**EXERCISE TEXT:**
*** Block opens ***
For the members of Brainstory, the “genre-bending” band distinction is a celebration of what sets them apart in a very busy and crowded field. Anchored by Kevin Martin’s songwriting and real, studied-but-humble musicianship, the result is something new yet familiar. But it’s more than just top-notch musicianship and songwriting; the band also has some proper influences. In their formative days, some of their most significant influences came from a few places: their parents (who were musicians in their own right) and their household record collections, and then later, Chicano Batman‘s Eduardo Arenas. 

Arenas produced the trio’s first EPs and then introduced them to Big Crown Records and the label’s co-owner Leon Michels, who would eventually produce their full-length debut, 2019’s Buck. Michels also was a major influence on the band’s 2021 EP Ripe: Of the seven-song EP, two featured lyrics while the remaining five were instrumental compositions rooted in heady, vibey atmospherics. 

Much like the countless bands and artists across the globe, the pandemic kept the members of Brainstory out of the studio, away from Big Crown’s East Coast operations — and of course, put their plans to play live shows on pause for a while. Feeling the need to establish and maintain some momentum during the pandemic, the trio decided to do something drastic: Spearheaded by the band’s Eric Hagstrom, the band built their own studio in Long Beach and quickly got to work recording music. “We didn’t really set out to make a record,” Hagerstrom clarifies. “We were learning how to record and playing around to figure out what was working. But we were also sending the stuff to Big Crown, and they were like, ‘Let’s make this record.’”
*** Block closes ***
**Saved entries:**
*** Block opens ***
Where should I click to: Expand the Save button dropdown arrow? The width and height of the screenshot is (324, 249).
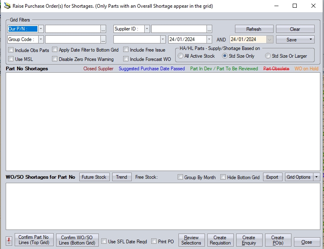tap(311, 40)
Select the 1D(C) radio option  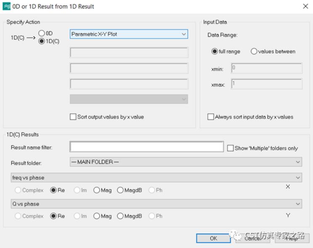click(42, 41)
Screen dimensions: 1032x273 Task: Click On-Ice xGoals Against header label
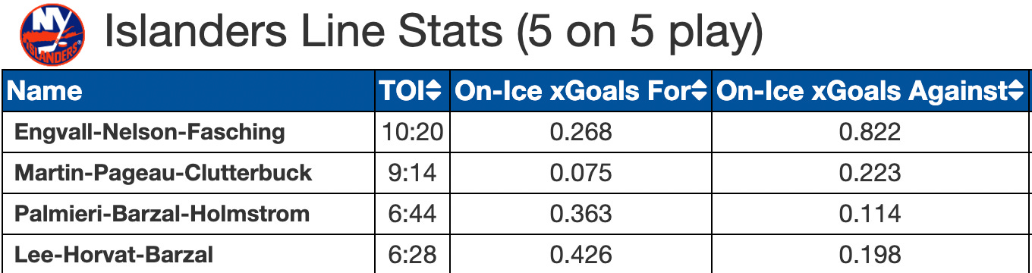coord(862,92)
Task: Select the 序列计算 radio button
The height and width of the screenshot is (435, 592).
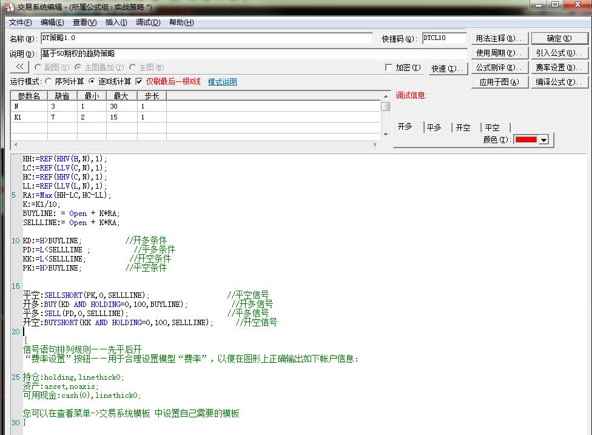Action: [x=49, y=81]
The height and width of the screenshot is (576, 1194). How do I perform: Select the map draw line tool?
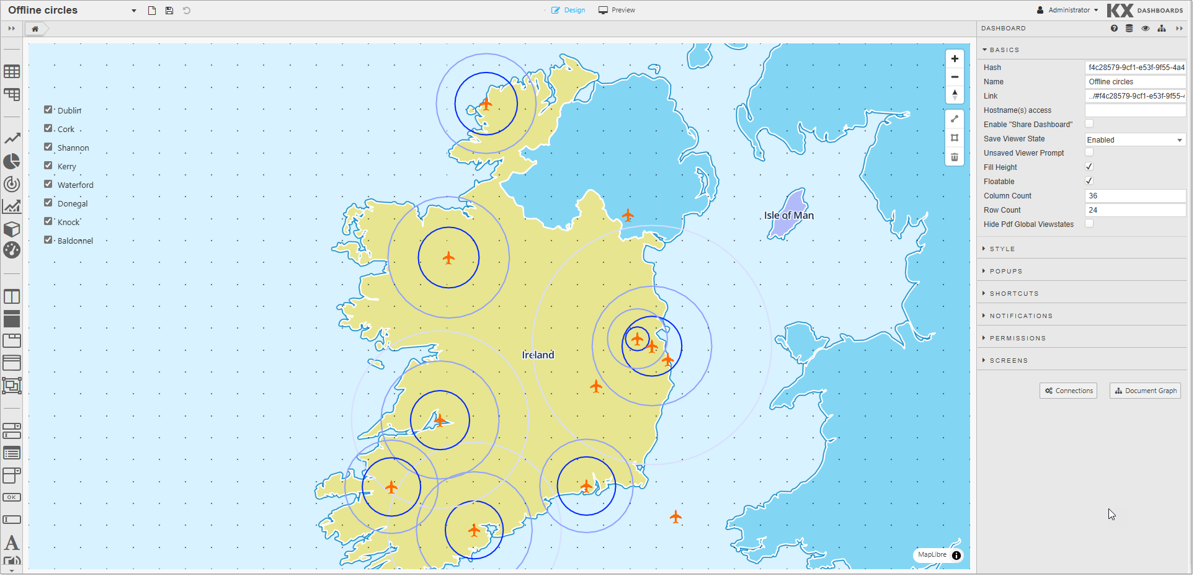coord(955,119)
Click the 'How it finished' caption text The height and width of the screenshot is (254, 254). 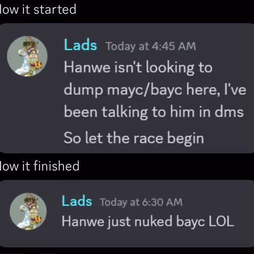coord(40,166)
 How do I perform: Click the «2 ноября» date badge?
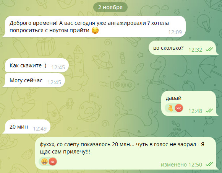110,7
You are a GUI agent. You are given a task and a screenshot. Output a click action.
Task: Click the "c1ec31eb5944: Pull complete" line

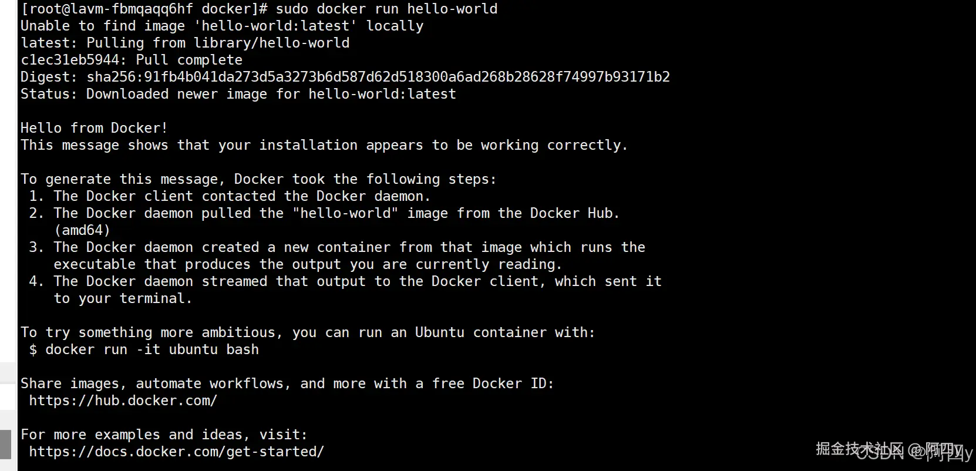[132, 60]
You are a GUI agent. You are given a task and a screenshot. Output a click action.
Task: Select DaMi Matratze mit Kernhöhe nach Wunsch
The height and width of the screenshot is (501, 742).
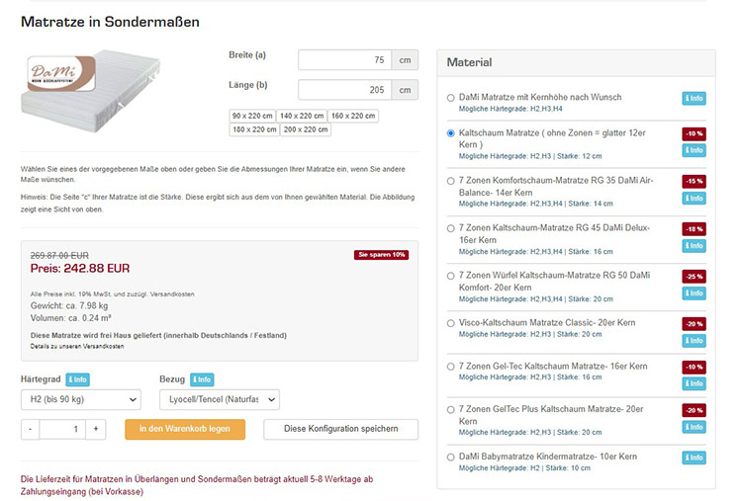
*** Block closes ***
**THINGS TO DO:**
[1] Answer these about the Brainstory article:
(a) Who produced the trio's first EPs?
(b) Of the seven songs on the 2021 EP Ripe, how many featured lyrics?
(c) In what city did the band build their own studio?
[2] Print the Brainstory article from "Arenas produced the" to "heady, vibey atmospherics.".
[3] Carry on the article about the band Brainstory from its last sentence.

**RESULTS FOR EACH TASK:**
[1]
(a) Eduardo Arenas of Chicano Batman
(b) Two
(c) Long Beach

[2]
Arenas produced the trio’s first EPs and then introduced them to Big Crown Records and the label’s co-owner Leon Michels, who would eventually produce their full-length debut, 2019’s Buck. Michels also was a major influence on the band’s 2021 EP Ripe: Of the seven-song EP, two featured lyrics while the remaining five were instrumental compositions rooted in heady, vibey atmospherics.

[3]
The trio’s Leon Micehls-produced sophomore album Sounds Good is slated for an April 19, 2024 release through Big Crown Records. The album will feature:

Gift of Life,” a lush, old-school, Quiet Storm-like, show-topping ballad built around a shimmering and vibey arrangement featuring fluttering, ethereal flute paired with Kevin Martin’s emotive, falsetto croon and some incredibly catch hooks. While the song see the band pulling from classic soul, psych soul and dub in a way that sounds like it could been released sometime between 1968-1974, “Gift of Life,” manages to feel remarkably modern. 

Thematically, the song sees the trio ruminating on the complexity of the human condition with a hard-earned, weary wisdom. “This song is somewhat of a prayer to the inevitable decay that surrounds us and the pain that follows. It alters our perspectives and ways of life,” Brainstory explains. “It’s a powerful natural force that guides us. In this life, we lose and eventually must let go of life itself but, when we learn to surrender, we give ourselves a chance to change and adapt. Though it is often painful, the reward is simply to see another day with new eyes full of gratitude for the opportunity to live.”

Last month, the trio celebrated the official announcement of their sophomore album with the release of the “Listen”/”Too Young” double single, which featured “Listen,” a song anchored around a classic, two-step groove paired with shimmering analog synths, an overdrive-fueled guitar solo and some dreamy falsetto melodies and harmonies. While sounding as though it could have been a Mandrill or Isley Brothers B side, the song sees Martin expressing modern day frustrations over how technology can distract people from being fully present in our daily lives and from spirituality. The song’s narrator is encouraging the listener to spend some time enjoying the present moment, because it’s all too short and remarkably fleeting.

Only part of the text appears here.